ВЫБРАННЫЙ ОТРЫВОК:
Если бы убило, то всех сразу
15 июля 1941 года из города уходил последний эшелон беженцев. Мать отпустили с работы, и мы поехали на вокзал. Состав бы набит людьми до отказа. Мы еле втиснулись в товарный вагон из-под угля. В 11 часов дня наш эшелон выехал из Смоленска.
В этот же день отец со своими сослуживцами из ПВХО тоже покидал город. Спускаясь по улице Советской, они увидели едущих навстречу на мотоциклах немцев. А 15 июля немцы захватили южную часть города, но потом еще две недели не могли взять город. После непрекращающейся двухдневной бомбёжки 29 и 30 июля 1941 года город пал.
Путь нашего следования на восток был усыпан бомбами. На состав налетает самолёт, начинает бомбить – поезд останавливается, люди выпрыгивают из вагонов и разбегаются в разные стороны. Самолёт отбомбит, постреляет и улетает. Поезд трогается – люди с криками бегут к поезду. И так без конца. Мы с нашей семьей никуда не бегали. Просто накрывались детским одеялом, чтобы если убило, так всех сразу.
Жуткая тишина
Помню, было очень жарко – постоянно хотелось пить, а воды не было. Проехав станцию Присельск, через некоторое время поезд встал: впереди бомбовыми ударами были разбиты железнодорожные пути. Наш вагон остановился напротив Стоговской школы, которая стояла недалеко от железной дороги на горке. Началась сильная бомбёжка. От страха я сорвалась и побежала не помня себя. Очнулась – сижу во ржи, а кругом чужие люди. В этой суете каким-то невообразимым чудом меня все-таки нашли мои родные. С тех пор я, бывало, услышу гул самолета – бегу с криком к матери, аж синею. Как потом оказалось, немцы разбомбили мост под Ярцевом, и на нашем пути образовалась пробка из поездов.
Сразу после окончания бомбёжки началась минометная атака: со стороны школы во ржи немецкий десант, с другой стороны, в кустах, наши стреляют из миномета. А мы в вагоне – посередине. Снаряды со страшным воем то не долетят, то перелетят. Одна из мин попала в соседний с нами вагон, там были боеприпасы, и они начали взрываться...

ЗАДАНИЯ:
[1] Перепишите из воспоминаний об эвакуации из Смоленска всё, начиная с «Путь нашего следования» и ниже вплоть до «так всех сразу.».
[2] Во сколько, согласно воспоминаниям об эвакуации из Смоленска, эшелон с беженцами выехал из города?
[3] Продолжите воспоминания об эвакуации из Смоленска, начав сразу после последнего приведённого предложения.

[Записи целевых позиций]
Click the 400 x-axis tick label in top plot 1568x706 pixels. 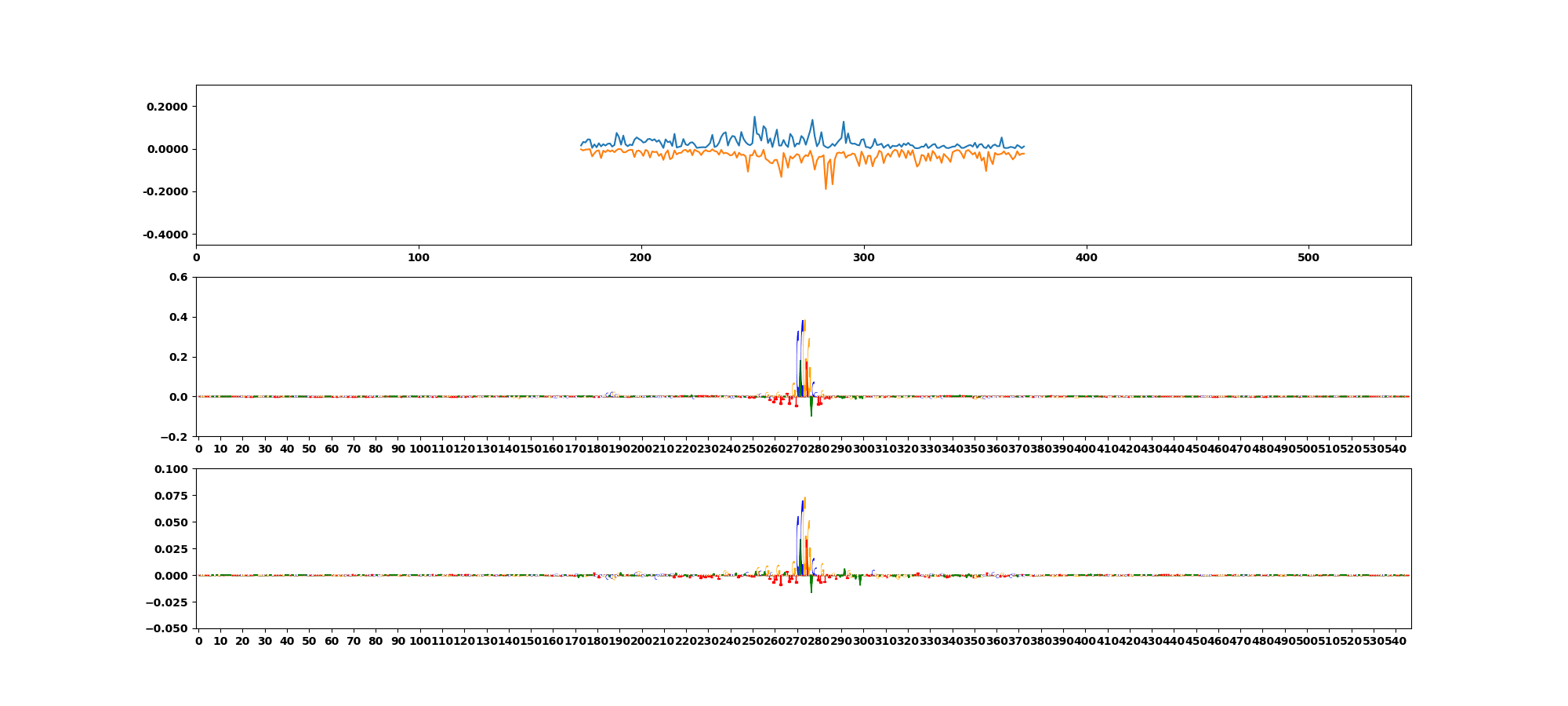pyautogui.click(x=1086, y=257)
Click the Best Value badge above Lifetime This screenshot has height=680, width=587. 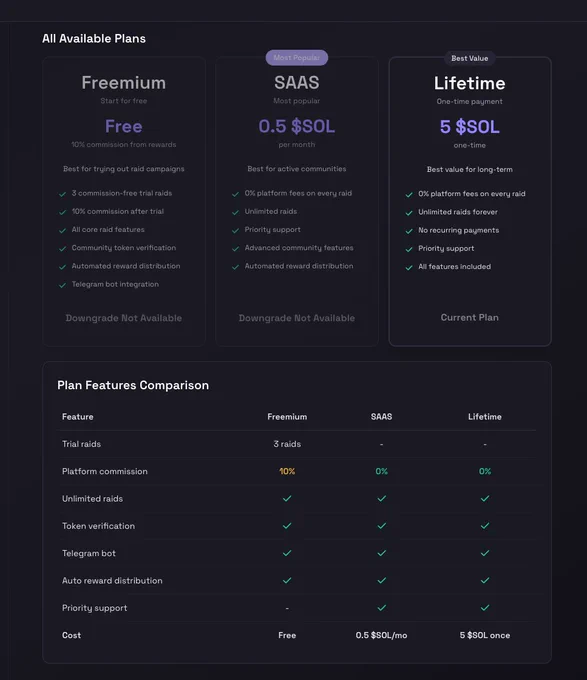click(x=470, y=58)
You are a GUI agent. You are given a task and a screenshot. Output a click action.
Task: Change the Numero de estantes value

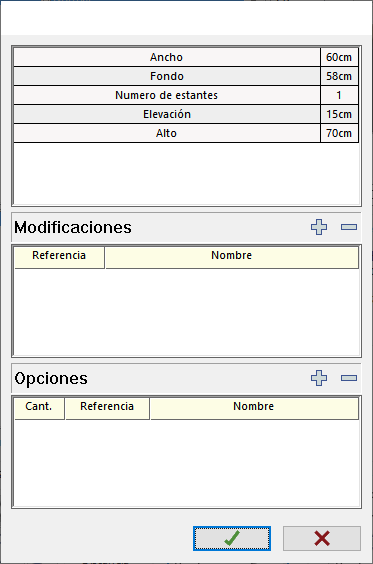[339, 95]
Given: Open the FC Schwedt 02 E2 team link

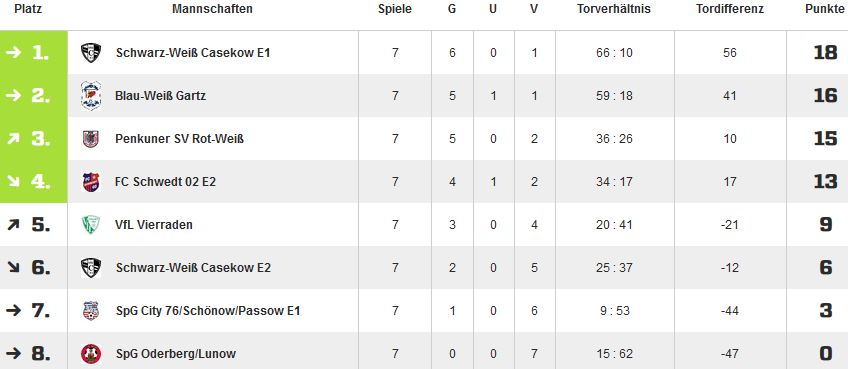Looking at the screenshot, I should 165,182.
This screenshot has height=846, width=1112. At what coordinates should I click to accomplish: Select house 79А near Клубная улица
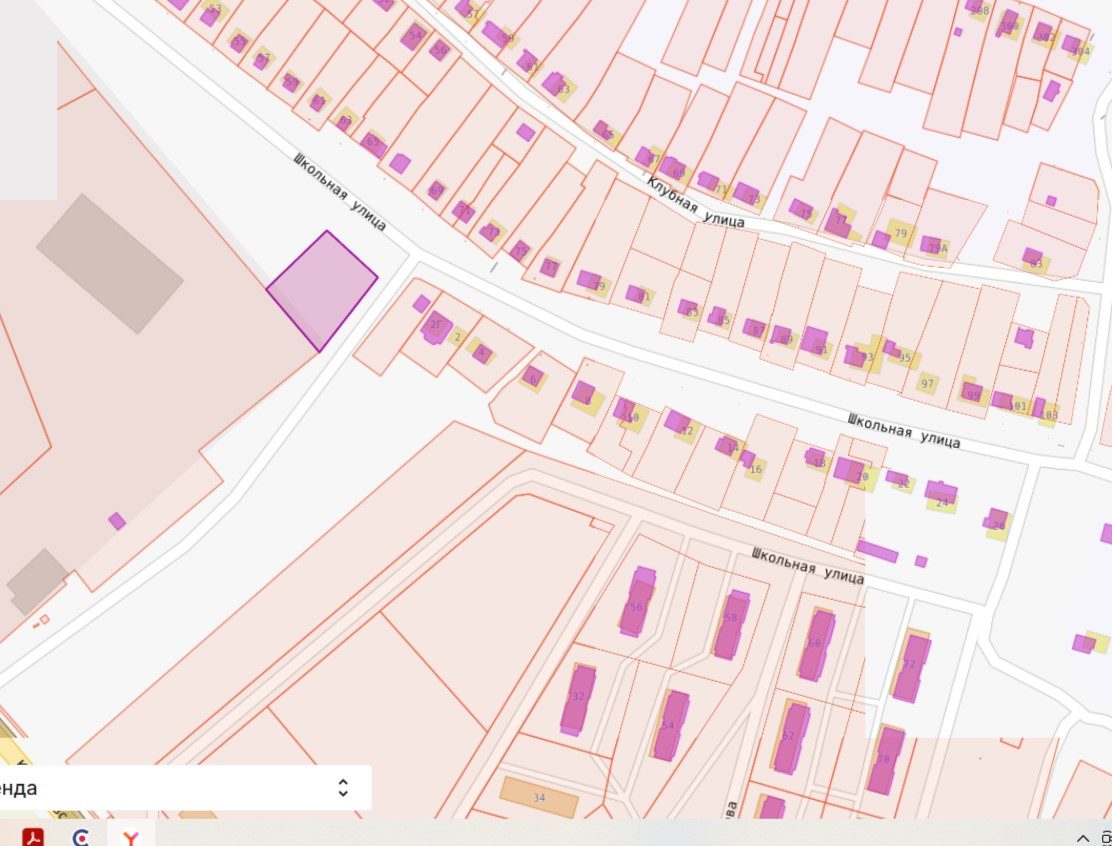[x=937, y=247]
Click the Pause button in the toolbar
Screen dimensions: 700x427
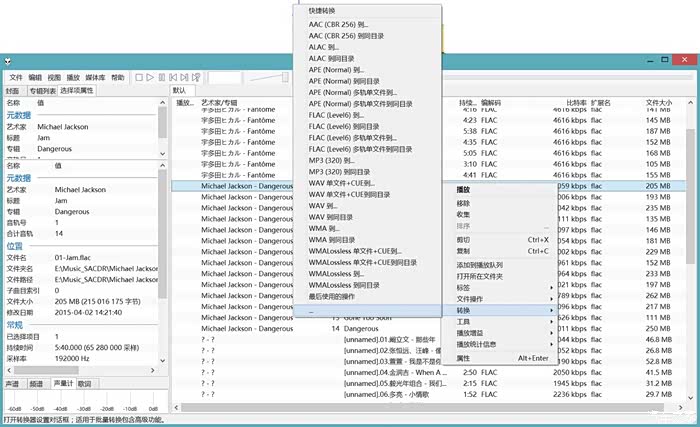pyautogui.click(x=161, y=77)
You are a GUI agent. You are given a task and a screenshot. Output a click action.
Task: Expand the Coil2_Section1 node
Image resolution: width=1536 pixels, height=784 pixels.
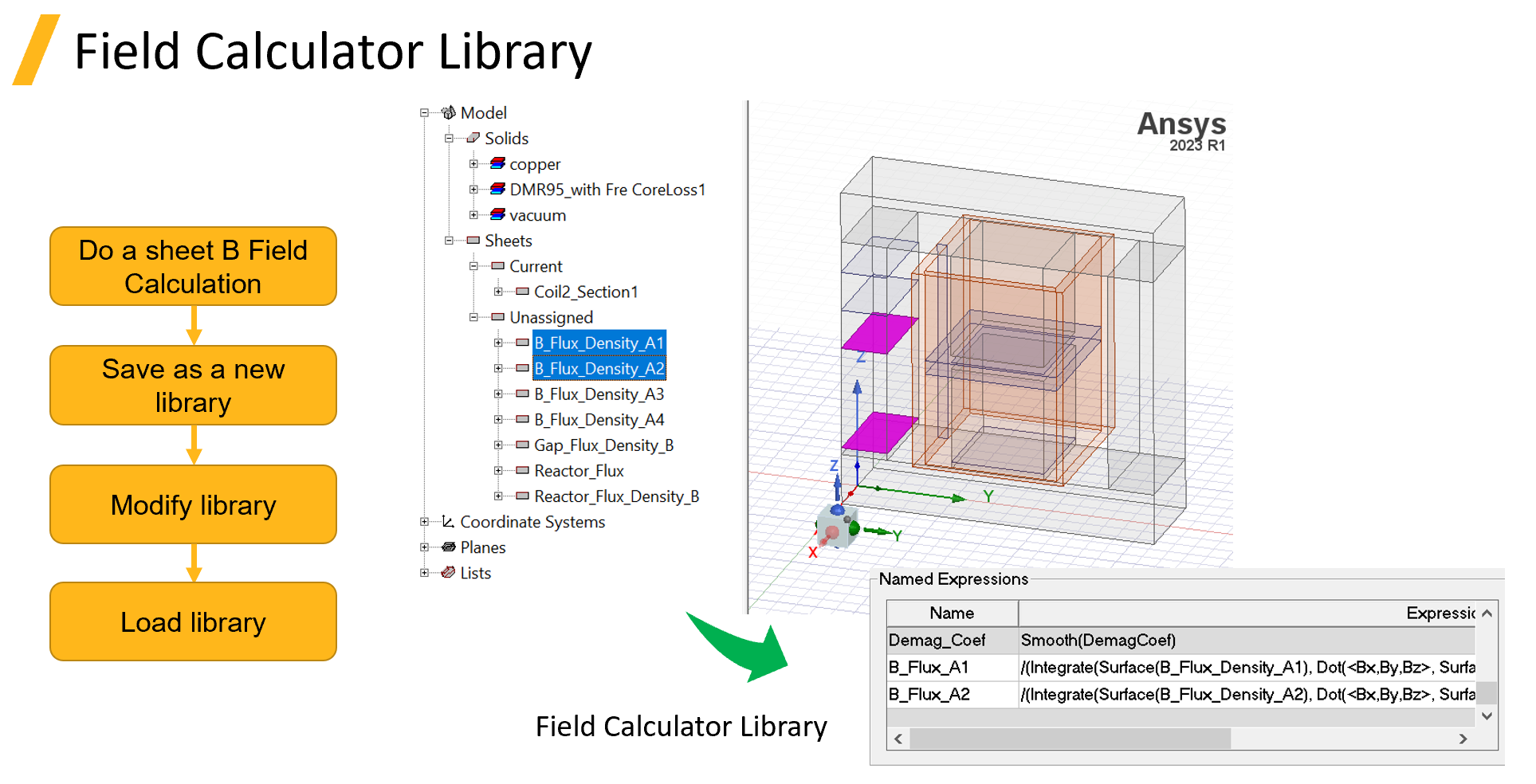pos(498,292)
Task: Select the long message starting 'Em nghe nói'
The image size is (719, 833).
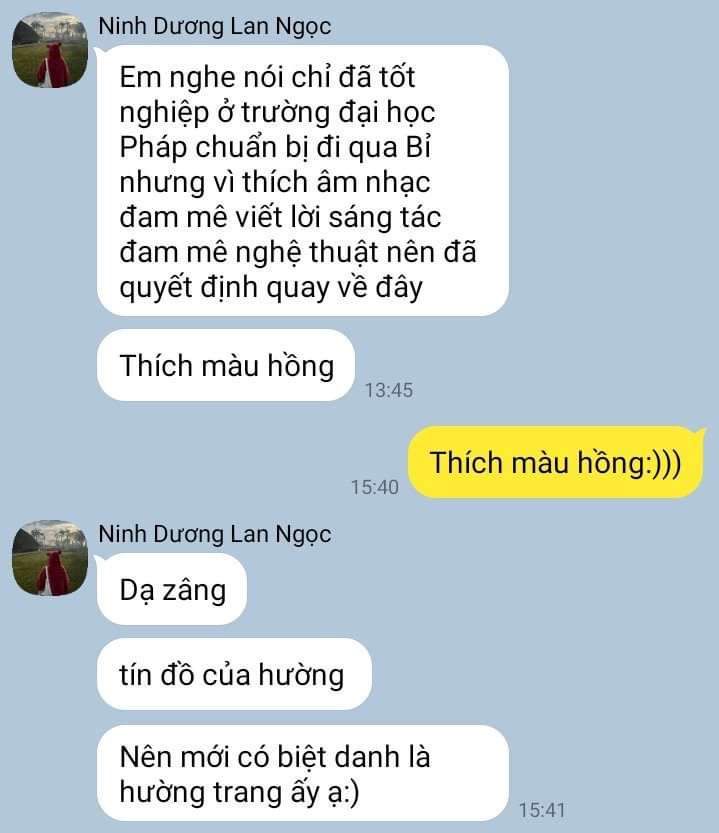Action: tap(303, 181)
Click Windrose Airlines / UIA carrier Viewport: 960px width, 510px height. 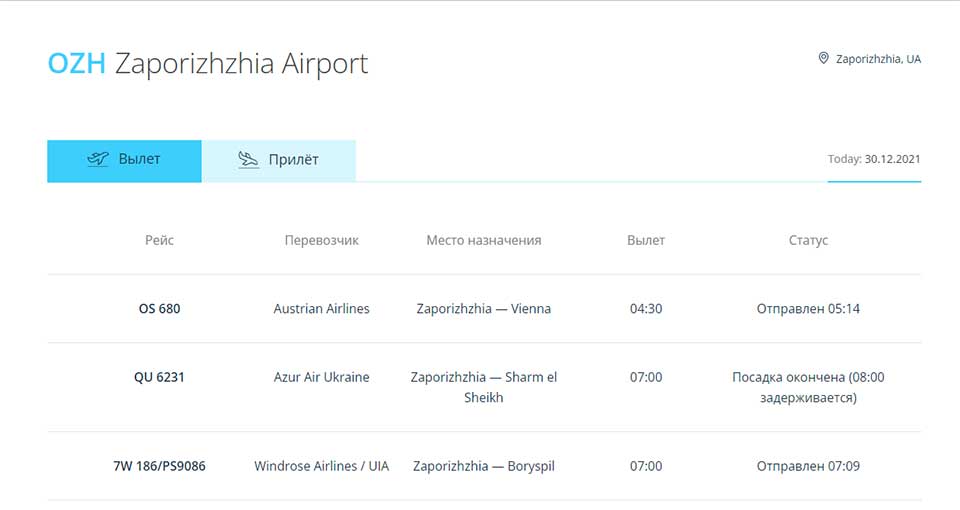click(321, 466)
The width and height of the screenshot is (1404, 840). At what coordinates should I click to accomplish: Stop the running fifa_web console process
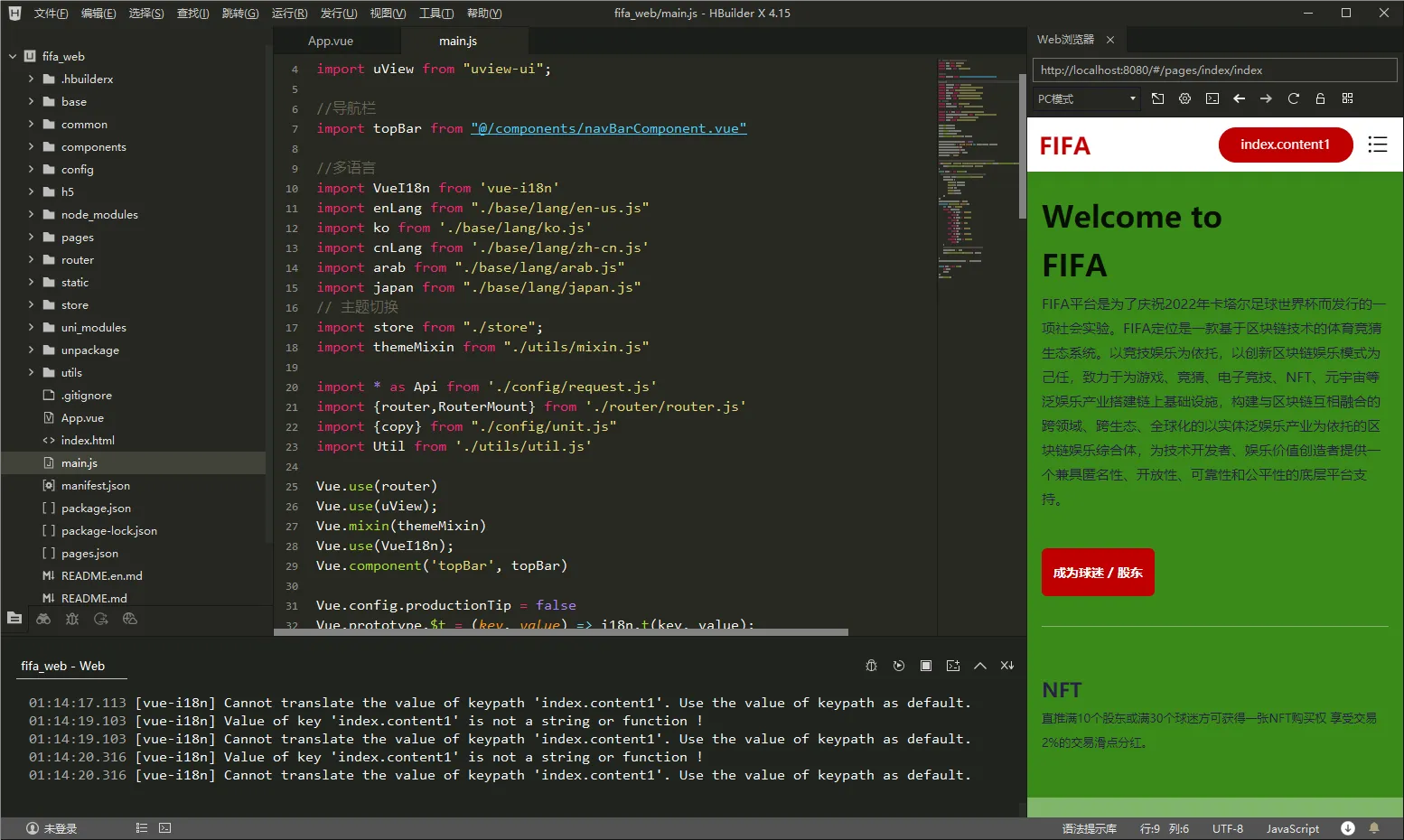tap(926, 666)
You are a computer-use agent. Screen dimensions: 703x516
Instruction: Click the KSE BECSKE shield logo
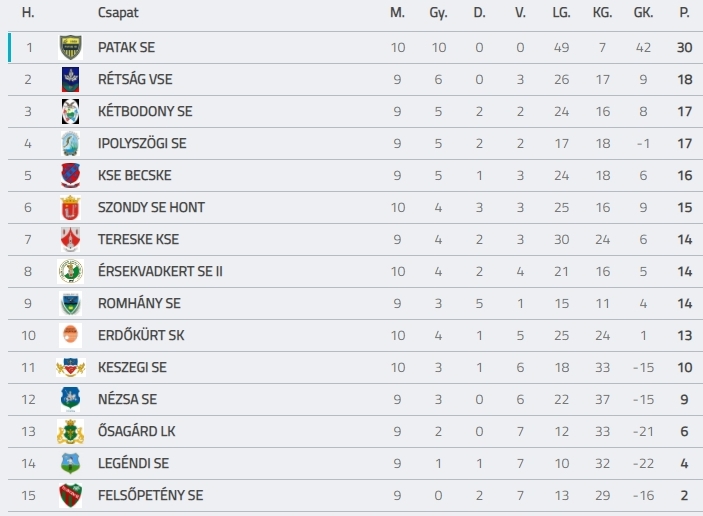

ОТВЕТЫ:
[1]
Путь нашего следования на восток был усыпан бомбами. На состав налетает самолёт, начинает бомбить – поезд останавливается, люди выпрыгивают из вагонов и разбегаются в разные стороны. Самолёт отбомбит, постреляет и улетает. Поезд трогается – люди с криками бегут к поезду. И так без конца. Мы с нашей семьей никуда не бегали. Просто накрывались детским одеялом, чтобы если убило, так всех сразу.

[2] В 11 часов дня.

[3]
Вдруг всё затихло, и наступила жуткая тишина. Мы вышли из вагона и пошли к школе. Там стояло ведро железное с водой и кружка. Взрослые боятся, а вдруг вода отравлена. Тогда тётя Маня говорит: «У меня детей нет, я и попью первая». Попила – жива, тут и мы навалились. Зашли в школу на первый этаж, в угловой класс с окнами на железную дорогу. Стёкла выбиты, на окне глобус и от ветра вращается, у стены небольшая библиотека, школьная доска на ножках – её поставили к окну. Спать легли на полу.
Ночью услышали шаги на втором этаже. Поняли, что это фашисты. По скрипучей лестнице они спустились, подошли к нашей двери, подёргали ручку, а потом ушли. Утром, как проснулись, стали говорить про ночные шаги; оказалось, все слышали, но никто от страха и рта не раскрыл.
Танкиста спасли
Решили идти назад к станции Присельск. Бросили детское одеяльце – оно было красного цвета (пока ехали в поезде, люди говорили, что немцы стреляют с самолетов по всему, что имеет красный цвет). Надя сняла свои туфельки, так как в них ей плохо было идти, и пошли вдоль железной дороги. Кругом валяются где бинты окровавленные, где вещи обгорелые, в одном из вагонов были раненые.
Вдруг мы обнаружили, что нет моей сестры Нади. Стали ее искать, она оказалась в вагоне с ранеными – поила их водой. Кто мог ходить – ушёл, а кто не мог – тот просил помощи.
Через некоторое время, видим, нам навстречу бежит танкист, а за ним на бреющем полёте самолет и строчит по нему из пулеметов. Танкист подбежал к нам и упал на землю, мы все на него навалились, а самолёт, строча из пулеметов, пролетел мимо и улетел. Солдат в благодарность дал нам солдатских сухарей, у него их было немного в бумажном мешке.
В окружении
Пришли мы на станцию Присельск, а там эшелонами все пути забиты и много военных. От них узнали, что в школе на втором этаже скрывается немецкий десант и сейчас наши будут обстреливать школу.
В стороне от станции – лес, там сосредоточилось много нашей техники, без конца его бомбили немецкие самолёты. Как стая комаров – одни вниз пикируют, другие вверх.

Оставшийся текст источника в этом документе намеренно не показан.